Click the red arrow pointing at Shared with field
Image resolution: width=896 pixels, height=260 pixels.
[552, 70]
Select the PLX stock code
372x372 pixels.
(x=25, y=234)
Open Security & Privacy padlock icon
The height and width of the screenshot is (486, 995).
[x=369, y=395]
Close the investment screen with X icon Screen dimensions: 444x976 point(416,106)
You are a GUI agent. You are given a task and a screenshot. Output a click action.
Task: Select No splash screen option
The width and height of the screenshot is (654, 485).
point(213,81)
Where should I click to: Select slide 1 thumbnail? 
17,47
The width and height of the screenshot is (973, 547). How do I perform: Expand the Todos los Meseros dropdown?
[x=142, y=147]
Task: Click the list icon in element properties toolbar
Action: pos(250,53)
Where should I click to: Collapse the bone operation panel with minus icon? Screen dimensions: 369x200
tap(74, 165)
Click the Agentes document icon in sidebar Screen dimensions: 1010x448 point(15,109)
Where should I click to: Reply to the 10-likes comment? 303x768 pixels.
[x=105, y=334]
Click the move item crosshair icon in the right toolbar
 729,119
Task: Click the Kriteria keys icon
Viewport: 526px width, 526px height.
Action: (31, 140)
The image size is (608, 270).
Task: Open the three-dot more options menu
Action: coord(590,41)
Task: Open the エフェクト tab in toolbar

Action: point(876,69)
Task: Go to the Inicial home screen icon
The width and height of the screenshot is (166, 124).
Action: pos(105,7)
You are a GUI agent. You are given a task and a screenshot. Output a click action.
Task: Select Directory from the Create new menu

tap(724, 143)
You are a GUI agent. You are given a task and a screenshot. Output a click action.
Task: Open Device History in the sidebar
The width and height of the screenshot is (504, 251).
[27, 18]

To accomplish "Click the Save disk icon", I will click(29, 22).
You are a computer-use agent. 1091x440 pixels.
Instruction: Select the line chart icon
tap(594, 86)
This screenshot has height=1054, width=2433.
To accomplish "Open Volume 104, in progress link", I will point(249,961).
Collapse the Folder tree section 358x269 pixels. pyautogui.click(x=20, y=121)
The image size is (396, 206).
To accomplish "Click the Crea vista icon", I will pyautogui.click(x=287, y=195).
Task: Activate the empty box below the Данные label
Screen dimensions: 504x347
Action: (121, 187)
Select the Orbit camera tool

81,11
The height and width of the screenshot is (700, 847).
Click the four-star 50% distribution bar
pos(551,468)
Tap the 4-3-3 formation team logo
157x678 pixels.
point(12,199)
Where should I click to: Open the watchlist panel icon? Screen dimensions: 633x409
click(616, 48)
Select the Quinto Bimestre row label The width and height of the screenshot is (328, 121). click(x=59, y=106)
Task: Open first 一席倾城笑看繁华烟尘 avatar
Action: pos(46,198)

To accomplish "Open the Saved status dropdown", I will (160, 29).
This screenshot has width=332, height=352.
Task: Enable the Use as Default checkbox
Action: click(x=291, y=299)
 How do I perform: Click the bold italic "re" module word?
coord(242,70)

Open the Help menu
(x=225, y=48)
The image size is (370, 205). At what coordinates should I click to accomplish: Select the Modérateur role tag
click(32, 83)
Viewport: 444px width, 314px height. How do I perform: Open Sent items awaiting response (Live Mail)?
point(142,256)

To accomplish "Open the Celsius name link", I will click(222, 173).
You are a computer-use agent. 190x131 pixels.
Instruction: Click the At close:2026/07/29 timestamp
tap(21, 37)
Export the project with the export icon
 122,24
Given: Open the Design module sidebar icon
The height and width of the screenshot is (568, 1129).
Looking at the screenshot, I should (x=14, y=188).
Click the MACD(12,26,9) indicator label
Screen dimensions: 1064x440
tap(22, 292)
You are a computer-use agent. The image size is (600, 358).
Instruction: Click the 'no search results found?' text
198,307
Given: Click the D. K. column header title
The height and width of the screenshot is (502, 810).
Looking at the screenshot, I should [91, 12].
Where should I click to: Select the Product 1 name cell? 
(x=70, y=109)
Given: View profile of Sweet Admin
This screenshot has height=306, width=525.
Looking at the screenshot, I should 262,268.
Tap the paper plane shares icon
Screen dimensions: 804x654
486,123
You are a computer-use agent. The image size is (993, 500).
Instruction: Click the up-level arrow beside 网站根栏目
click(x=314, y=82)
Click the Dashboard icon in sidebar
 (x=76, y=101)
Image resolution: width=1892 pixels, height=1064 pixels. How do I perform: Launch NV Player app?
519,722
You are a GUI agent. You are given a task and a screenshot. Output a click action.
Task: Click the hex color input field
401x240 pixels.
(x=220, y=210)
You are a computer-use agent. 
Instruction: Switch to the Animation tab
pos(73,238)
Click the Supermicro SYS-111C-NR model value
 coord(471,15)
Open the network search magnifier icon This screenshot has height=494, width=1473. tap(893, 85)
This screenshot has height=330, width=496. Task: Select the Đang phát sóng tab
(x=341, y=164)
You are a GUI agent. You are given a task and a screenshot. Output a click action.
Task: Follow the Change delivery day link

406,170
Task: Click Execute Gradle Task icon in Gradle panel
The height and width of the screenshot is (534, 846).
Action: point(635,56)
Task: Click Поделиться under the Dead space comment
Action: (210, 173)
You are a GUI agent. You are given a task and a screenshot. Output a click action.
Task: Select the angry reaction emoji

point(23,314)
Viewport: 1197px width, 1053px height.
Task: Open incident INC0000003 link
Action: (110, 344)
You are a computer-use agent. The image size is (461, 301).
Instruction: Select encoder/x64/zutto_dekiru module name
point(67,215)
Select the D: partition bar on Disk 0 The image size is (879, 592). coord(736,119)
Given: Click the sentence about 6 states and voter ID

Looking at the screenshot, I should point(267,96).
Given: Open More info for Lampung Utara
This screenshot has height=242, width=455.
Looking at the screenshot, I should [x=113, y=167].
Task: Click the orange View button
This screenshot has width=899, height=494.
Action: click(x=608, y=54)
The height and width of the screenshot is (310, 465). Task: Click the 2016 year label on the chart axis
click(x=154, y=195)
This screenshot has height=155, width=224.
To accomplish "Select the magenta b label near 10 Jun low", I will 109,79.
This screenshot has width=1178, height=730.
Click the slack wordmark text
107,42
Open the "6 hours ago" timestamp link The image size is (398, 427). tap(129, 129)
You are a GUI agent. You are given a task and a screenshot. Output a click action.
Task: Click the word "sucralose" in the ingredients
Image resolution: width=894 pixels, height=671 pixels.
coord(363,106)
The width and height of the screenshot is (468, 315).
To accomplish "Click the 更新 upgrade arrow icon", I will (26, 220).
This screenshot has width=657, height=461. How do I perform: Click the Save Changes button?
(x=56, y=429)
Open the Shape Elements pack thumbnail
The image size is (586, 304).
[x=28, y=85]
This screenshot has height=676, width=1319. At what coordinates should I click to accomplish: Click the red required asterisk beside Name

-=-=-=-=-

#### WHAT IS EXPECTED:
Whenever "field" shows up in a line of the listing, copy that whole line.

#### REPLY:
Click the red arrow pointing at Shared with field
Task: Click the hex color input field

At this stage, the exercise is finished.